What is your differential for this woman’s RUQ pain?
What signs would you look for on physical exam?
A 45 y.o. male with a significant ETOH abuse history comes into the E.D. with sudden onset of midepigastric pain. He states he had hurt his back recently lifting some papers but this pain is different. It is 10/10 and burning in nature. It “bores” through to his back. Initially, it was only present when he began to eat but now it is constant. He feels slightly nauseated but has not vomited. He did note that recently his stools had turned to a “tarry” color and consistency.
What is this patient’s most likely diagnosis? Be specific.
How would you initially treat him?
Shortly after admitting him he was noted to vomit bright red blood. His blood pressure began to drop and his pulse rate increased. What do you hypothesize may have occurred?
A 42 y.o. woman who is six weeks post partum presents with recurrent RUQ pain. She states that she has had “attacks” like this in the past but it is now becoming more severe. She describes her pain as 4-7/10, “colicky” and worsened after some meals. The pain radiates to her right scapula. She has nausea but has not vomited. Her stools have not changed color but had been black shortly after the delivery of her child.
What is the likely cause of this woman’s pain and what kind of study might aid you in confirming your diagnosis?
What might her meals contain that seem to exacerbate her symptoms? Why?

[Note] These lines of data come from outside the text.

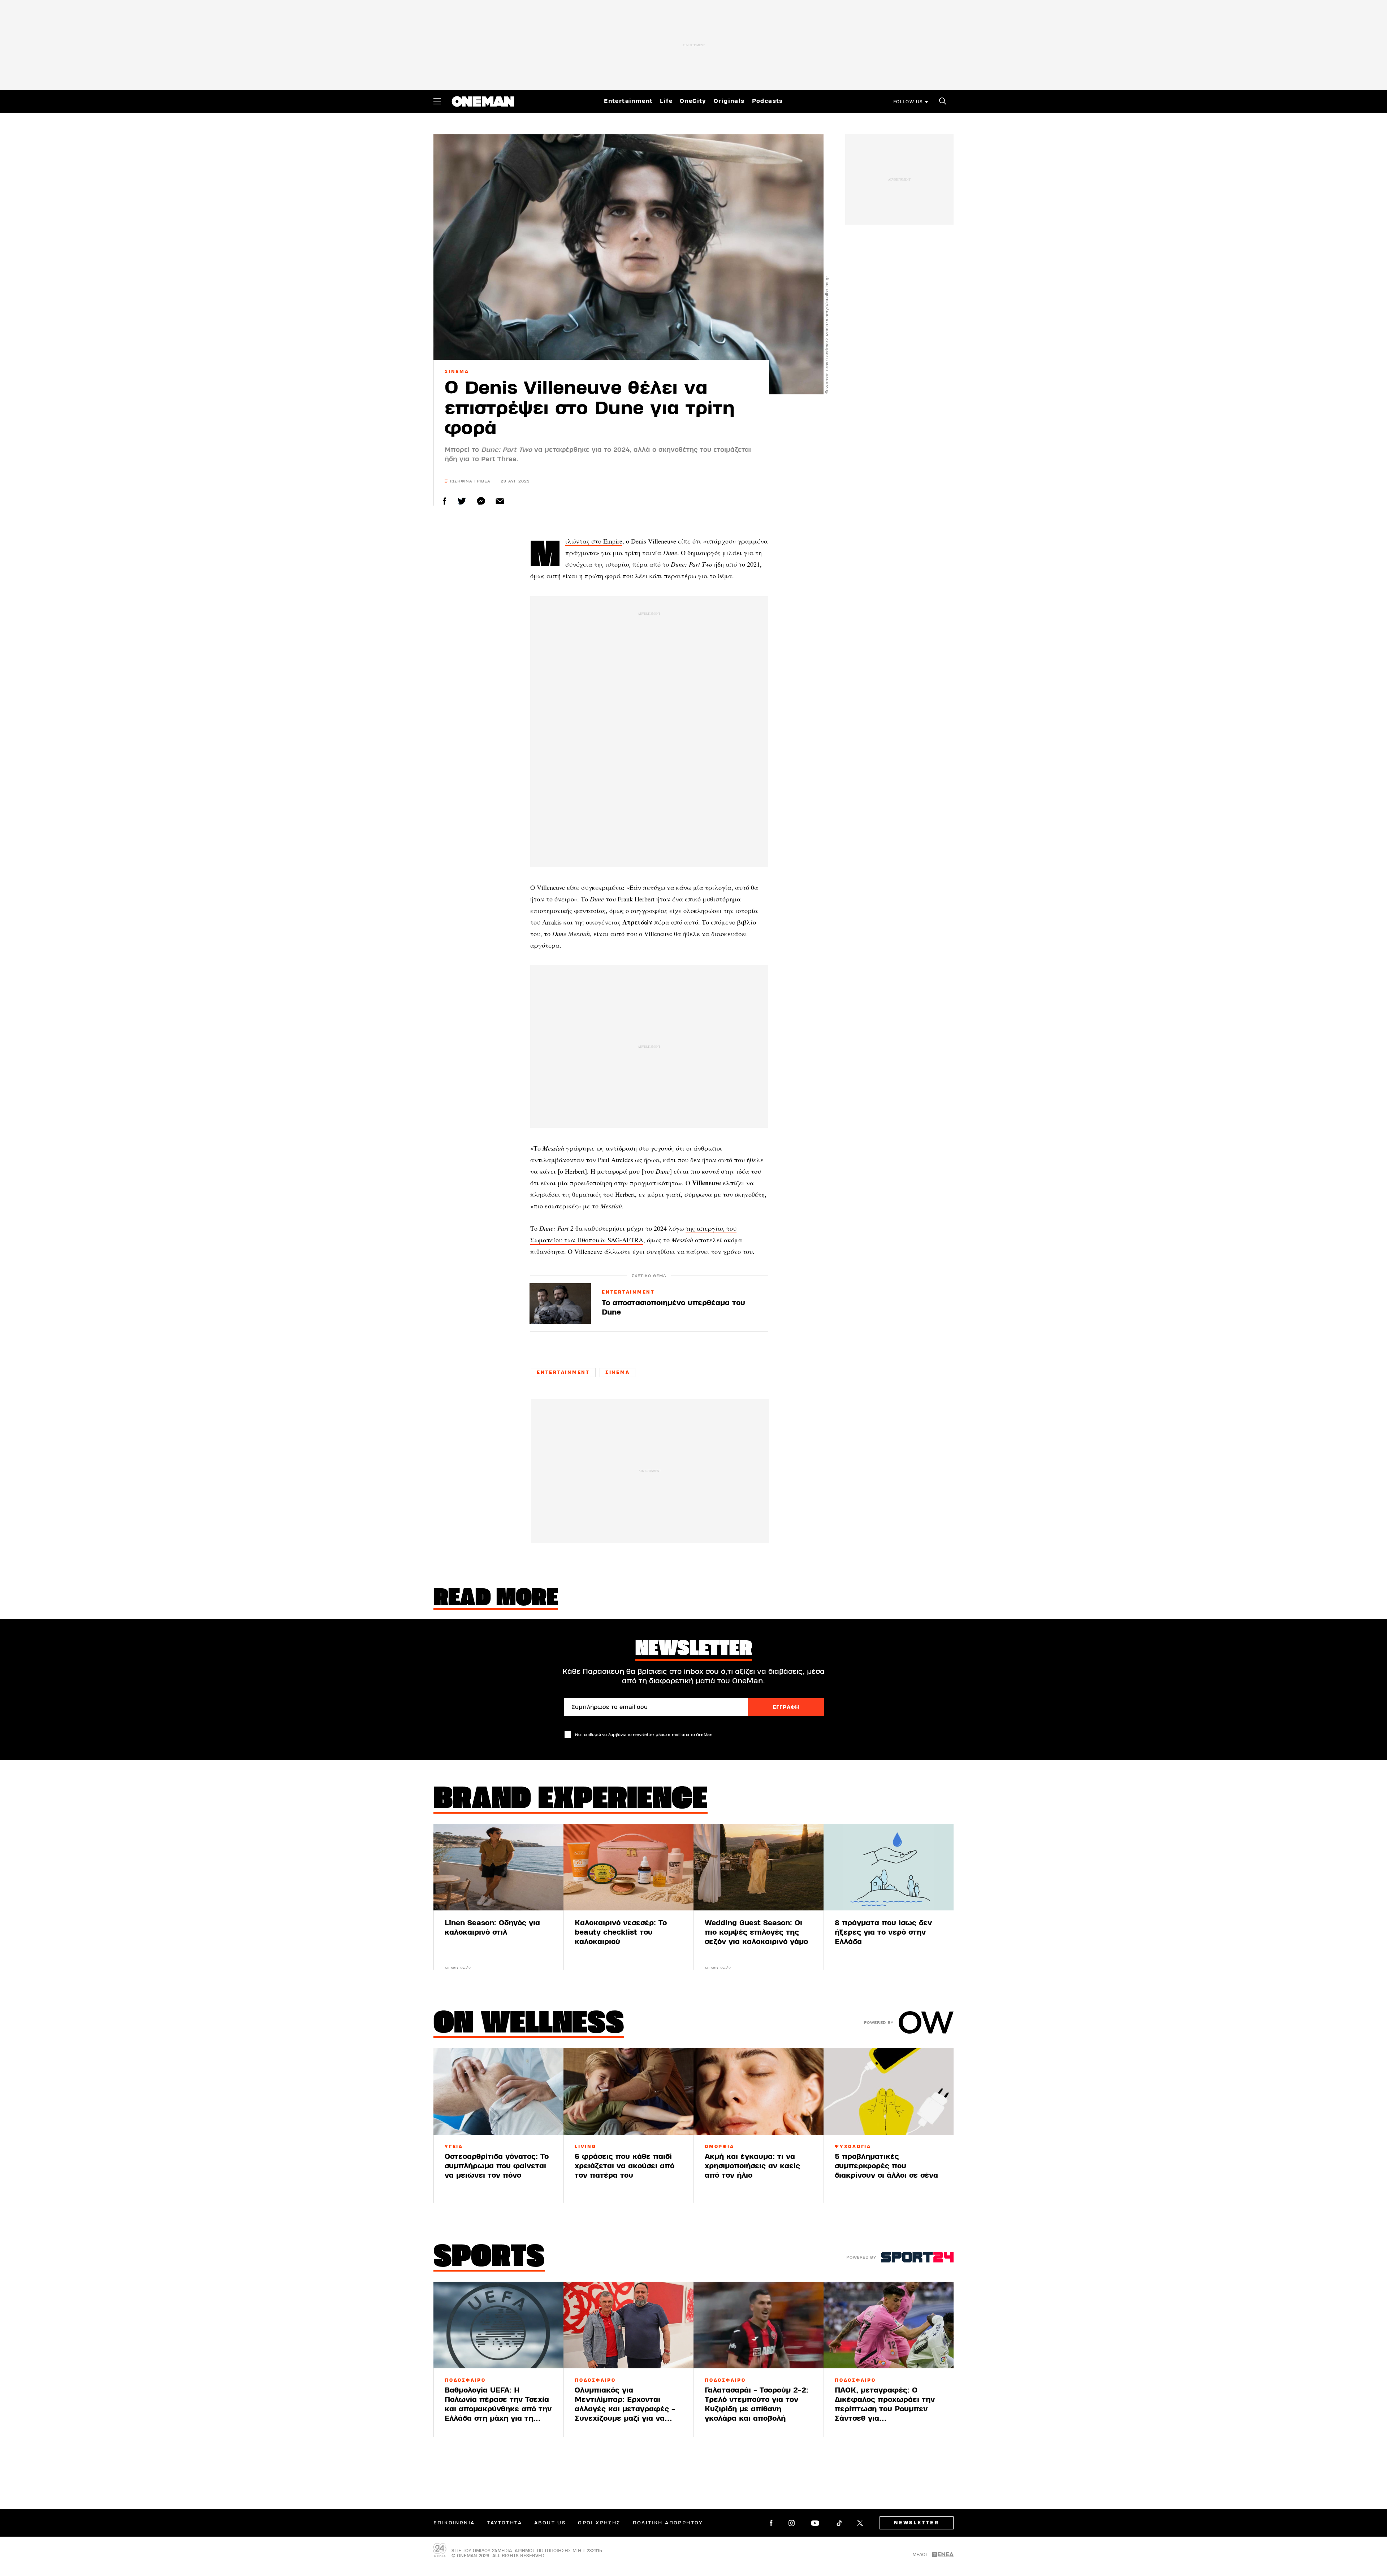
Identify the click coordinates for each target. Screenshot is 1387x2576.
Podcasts (767, 101)
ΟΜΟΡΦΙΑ (719, 2146)
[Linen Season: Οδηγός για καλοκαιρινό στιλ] (498, 1867)
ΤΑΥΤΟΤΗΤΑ (504, 2522)
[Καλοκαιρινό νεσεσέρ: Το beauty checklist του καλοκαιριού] (628, 1867)
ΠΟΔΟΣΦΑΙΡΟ (465, 2380)
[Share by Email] (500, 501)
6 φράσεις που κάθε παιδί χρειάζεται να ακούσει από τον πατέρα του (624, 2166)
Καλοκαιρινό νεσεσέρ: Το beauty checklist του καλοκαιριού (621, 1932)
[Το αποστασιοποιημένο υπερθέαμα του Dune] (560, 1303)
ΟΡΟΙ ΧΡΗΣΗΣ (599, 2522)
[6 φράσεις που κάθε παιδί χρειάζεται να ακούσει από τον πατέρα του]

The patient undergoes a procedure to remedy her disease process. However, she returns 6 weeks later with severe midepigastric pain, fevers, and persistent nausea and vomiting. What happened?
A 45 y.o.m. presents to your office for the first time complaining of a “swollen belly.” He has noted it increasing in size over the last four months. He denies any alcohol usage but states he did “experiment with drugs” back in the late ‘70’s. On exam, he appears cachectic and his sclera are mildly icteric. You note he has gynecomastia and dilated blood vessels on his abdomen. His abdomen is protuberant and when you percuss it you get dull sounds in the flanks bilaterally.
What is going on in his abdomen and why?
What is/are the mechanisms for the development of his abnormal physical findings? Can you think of any other findings on your exam that might occur as a result of his disease?
A 66 y.o. general surgeon comes into the E.D. from a local restaurant with the “worst pain of my life.” He states he developed severe, constant, sharp pain about 20 minutes after eating his meal. He is writhing on the gurney from his pain. However, when you perform your physical exam his abdomen is soft, with slightly diminished bowel sounds but non-tender throughout and without any periumbilical pulsatile masses.
What do you think is going on with this gentleman and what would you want to know about his past medical history?